Try small earthworms from outside, night crawlers are too big. Also small crickets and mabye a waxworm.

Reactions: Like 1


----------



## The Snark (Oct 4, 2012)

I''l give you a quote straight from the main man, Gerald Durrell.
"What the animals eat is the bane and torment of animal collectors and keepers world wide. When collecting the animal the original food sources need to be identified and then substitute foods must be provided. I haven't know of an animal that follows the book. Each one has food idiosyncrasies that seem deliberately intended to drive the keeper crazy."

Reactions: Like 2


----------



## Hobo (Oct 4, 2012)

Mine never seemed to care for night crawlers until I put him in a tub of chin-high water with 'em. On land he tried to use his tongue to get them, which never worked and he quickly lost interest after a couple of worms. But in the water, the worms squirm around like crazy and he uses his mouth to grab them underwater, which seems to be more successful. If he got bored/tired, I'd chuck a worm right at the water in front of him so it'd make a big splash, and it usually renewed interest.

So try that, I guess.
It's still strange that he won't eat, being a pyxie. Mine, and others I've seen go for anything remotely moving, even his own bubbles and dirt clods he stirs up in his water. I'm assuming he's warm enough an all that? I so, maybe he's just that way.

Also, lol at night crawlers being too big. Nothing's too big for a pyxie!

Reactions: Like 1


----------



## gbatemper (Oct 4, 2012)

My pixie frog is around 5 inch male and 3 inch female. Perhaps the 2 medium sized heat pads in the side walls of the corner of a 20 gallon tank isn't enough heat? I will get a heat lamp and see what would happen.
I've also tried small mice that are smaller then them to no avail, they would only bite back if they got bit (Which I immediately removed the mouse out of the tank and treated it well, it was some time ago) 

@Hobo thanks for the tip, but I've tried putting them in water and he literally doesnt even care about them. He ignores them and the worms end up drowning. 
@The Snark I have no clue what pixie frogs eat in the wild lol
@bugmankeith The nightcrawler was definetly good enough for a 5/3 inch pixies.


----------



## tpduckwa (Oct 5, 2012)

have you tried feeder fish?  rosy red minnows/small comet goldfish?


----------



## Louise E. Rothstein (Oct 10, 2012)

The "fussy" frog may have no problem.
 I suspect that his presumed "need" for "a varied diet" may reflect human bias-WE need varied foods!!! We LOVE varied foods!!! We HATE "the same stuff!!!
Humans are naturally omnivorous-much more so than any known amphibian. 
And we do tend to project our propensities upon other species-just look at that effort to STARVE the "fussy" frog into "liking" "variety."

Phooey.

The "variety" that WE like so much is a "favor" that HE does not really "need" in the least-and does not even enjoy.

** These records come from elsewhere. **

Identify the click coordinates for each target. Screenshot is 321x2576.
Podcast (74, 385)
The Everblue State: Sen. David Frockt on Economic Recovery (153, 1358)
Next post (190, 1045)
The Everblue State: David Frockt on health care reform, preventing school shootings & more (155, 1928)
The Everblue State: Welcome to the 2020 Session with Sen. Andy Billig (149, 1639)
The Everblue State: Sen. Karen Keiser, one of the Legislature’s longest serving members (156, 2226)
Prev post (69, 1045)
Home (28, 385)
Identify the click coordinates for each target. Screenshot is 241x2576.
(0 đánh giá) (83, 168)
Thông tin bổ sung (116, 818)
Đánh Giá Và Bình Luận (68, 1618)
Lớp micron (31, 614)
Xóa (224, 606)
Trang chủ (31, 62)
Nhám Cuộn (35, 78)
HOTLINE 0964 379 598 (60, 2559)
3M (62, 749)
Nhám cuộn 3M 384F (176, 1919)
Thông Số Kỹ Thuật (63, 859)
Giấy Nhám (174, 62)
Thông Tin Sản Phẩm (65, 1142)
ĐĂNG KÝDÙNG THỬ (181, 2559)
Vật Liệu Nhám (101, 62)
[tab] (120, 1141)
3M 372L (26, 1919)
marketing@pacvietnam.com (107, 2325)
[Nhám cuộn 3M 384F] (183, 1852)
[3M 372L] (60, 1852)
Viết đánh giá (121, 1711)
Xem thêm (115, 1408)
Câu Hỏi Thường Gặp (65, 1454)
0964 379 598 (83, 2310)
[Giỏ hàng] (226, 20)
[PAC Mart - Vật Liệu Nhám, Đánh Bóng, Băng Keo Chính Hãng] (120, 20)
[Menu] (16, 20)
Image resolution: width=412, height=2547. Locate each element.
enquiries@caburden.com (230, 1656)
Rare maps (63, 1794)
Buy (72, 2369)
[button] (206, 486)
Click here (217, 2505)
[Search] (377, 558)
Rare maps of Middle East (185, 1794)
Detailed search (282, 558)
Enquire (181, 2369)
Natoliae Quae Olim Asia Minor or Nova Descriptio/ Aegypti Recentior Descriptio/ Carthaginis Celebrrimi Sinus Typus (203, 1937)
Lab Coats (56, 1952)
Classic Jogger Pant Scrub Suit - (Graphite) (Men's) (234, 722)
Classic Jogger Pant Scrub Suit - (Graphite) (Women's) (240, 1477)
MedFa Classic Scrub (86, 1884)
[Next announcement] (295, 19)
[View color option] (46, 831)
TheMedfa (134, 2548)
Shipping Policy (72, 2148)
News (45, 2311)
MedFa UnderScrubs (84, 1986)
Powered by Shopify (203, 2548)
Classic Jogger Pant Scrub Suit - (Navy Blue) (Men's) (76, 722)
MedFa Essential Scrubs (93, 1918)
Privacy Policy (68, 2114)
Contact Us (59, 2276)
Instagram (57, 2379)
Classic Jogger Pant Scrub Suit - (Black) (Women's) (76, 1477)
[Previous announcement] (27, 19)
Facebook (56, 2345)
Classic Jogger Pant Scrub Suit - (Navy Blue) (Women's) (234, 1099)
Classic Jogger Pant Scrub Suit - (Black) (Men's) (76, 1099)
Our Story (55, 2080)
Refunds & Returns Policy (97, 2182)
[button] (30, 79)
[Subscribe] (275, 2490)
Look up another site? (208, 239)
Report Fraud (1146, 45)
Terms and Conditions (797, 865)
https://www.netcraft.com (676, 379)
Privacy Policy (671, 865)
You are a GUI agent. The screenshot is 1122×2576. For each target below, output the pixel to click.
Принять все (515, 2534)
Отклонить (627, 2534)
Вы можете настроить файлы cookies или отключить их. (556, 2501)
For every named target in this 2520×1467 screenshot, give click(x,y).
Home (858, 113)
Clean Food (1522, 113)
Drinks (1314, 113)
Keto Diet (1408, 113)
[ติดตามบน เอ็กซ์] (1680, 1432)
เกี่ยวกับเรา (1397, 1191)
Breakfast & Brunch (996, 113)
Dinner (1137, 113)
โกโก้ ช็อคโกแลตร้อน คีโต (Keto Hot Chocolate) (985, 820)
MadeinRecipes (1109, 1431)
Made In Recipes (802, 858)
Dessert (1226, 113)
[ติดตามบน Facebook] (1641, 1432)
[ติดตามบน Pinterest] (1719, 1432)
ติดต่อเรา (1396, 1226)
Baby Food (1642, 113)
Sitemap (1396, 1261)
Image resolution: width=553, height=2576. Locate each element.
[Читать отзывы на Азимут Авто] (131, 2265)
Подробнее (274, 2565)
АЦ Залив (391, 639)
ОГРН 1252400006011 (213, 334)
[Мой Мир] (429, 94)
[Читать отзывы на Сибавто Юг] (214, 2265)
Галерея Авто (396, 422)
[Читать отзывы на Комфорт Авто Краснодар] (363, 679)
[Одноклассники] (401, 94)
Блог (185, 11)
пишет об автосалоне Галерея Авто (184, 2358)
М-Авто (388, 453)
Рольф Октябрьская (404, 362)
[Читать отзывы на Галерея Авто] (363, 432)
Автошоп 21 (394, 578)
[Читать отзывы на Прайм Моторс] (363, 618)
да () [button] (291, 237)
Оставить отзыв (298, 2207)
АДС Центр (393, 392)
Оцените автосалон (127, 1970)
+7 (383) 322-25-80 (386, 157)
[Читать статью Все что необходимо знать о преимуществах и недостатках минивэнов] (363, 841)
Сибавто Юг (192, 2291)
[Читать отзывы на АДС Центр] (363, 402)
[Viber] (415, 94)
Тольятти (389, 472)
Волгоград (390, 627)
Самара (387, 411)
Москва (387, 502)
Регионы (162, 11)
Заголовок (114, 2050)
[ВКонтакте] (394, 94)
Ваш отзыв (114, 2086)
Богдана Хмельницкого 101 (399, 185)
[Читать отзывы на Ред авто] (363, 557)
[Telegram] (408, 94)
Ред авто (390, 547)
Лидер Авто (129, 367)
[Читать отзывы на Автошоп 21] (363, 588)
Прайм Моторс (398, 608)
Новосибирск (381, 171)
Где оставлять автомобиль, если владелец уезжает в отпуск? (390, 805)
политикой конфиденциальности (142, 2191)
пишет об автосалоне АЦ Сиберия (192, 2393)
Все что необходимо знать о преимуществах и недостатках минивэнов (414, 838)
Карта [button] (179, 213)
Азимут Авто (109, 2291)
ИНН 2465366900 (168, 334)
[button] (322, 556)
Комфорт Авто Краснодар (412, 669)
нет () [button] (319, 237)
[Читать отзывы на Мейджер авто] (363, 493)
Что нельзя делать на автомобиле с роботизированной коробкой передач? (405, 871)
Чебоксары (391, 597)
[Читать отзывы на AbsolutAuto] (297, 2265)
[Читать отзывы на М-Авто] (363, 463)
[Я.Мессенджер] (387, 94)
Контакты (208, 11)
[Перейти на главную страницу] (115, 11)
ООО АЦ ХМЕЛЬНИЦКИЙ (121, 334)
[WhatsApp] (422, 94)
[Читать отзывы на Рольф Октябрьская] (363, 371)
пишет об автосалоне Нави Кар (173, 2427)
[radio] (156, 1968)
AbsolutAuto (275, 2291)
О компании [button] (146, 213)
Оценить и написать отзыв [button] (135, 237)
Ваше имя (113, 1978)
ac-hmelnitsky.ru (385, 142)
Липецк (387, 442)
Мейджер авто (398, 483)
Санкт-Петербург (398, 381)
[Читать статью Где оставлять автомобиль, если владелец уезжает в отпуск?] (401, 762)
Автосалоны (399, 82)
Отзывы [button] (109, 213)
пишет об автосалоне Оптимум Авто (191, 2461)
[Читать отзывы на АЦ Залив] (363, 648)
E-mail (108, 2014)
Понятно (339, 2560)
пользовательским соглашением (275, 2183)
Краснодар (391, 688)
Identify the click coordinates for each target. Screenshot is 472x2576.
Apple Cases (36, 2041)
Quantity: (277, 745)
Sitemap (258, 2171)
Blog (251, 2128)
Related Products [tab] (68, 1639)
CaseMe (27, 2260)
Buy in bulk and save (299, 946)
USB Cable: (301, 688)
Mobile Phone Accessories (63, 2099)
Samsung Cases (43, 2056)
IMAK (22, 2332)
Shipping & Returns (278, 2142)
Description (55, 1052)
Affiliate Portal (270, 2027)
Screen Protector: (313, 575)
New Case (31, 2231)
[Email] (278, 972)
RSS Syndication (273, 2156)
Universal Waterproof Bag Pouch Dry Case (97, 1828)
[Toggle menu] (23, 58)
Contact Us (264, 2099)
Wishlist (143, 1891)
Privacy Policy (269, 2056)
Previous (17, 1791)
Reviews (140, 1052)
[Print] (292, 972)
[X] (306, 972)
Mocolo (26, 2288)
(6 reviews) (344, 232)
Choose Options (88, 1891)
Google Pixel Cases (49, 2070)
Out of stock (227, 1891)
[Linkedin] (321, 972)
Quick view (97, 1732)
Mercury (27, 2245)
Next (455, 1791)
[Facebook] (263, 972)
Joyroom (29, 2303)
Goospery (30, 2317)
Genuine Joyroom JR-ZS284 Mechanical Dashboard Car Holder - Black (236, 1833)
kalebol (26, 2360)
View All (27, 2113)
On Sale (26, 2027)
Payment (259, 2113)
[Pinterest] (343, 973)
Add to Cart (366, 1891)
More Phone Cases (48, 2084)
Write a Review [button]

The roaches that WE do not like feed that frog just fine.


----------



## Beardo (Oct 10, 2012)

Louise E. Rothstein said:


> The "fussy" frog may have no problem.
> I suspect that his presumed "need" for "a varied diet" may reflect human bias-WE need varied foods!!! We LOVE varied foods!!! We HATE "the same stuff!!!
> Humans are naturally omnivorous-much more so than any known amphibian.
> And we do tend to project our propensities upon other species-just look at that effort to STARVE the "fussy" frog into "liking" "variety."
> ...


Couldn't have said it any better myself. 

Its no problem that the Pixie will only eat dubia.....at least its something you cultivate yourself and is healthy for the frog. Thats all that matters!


----------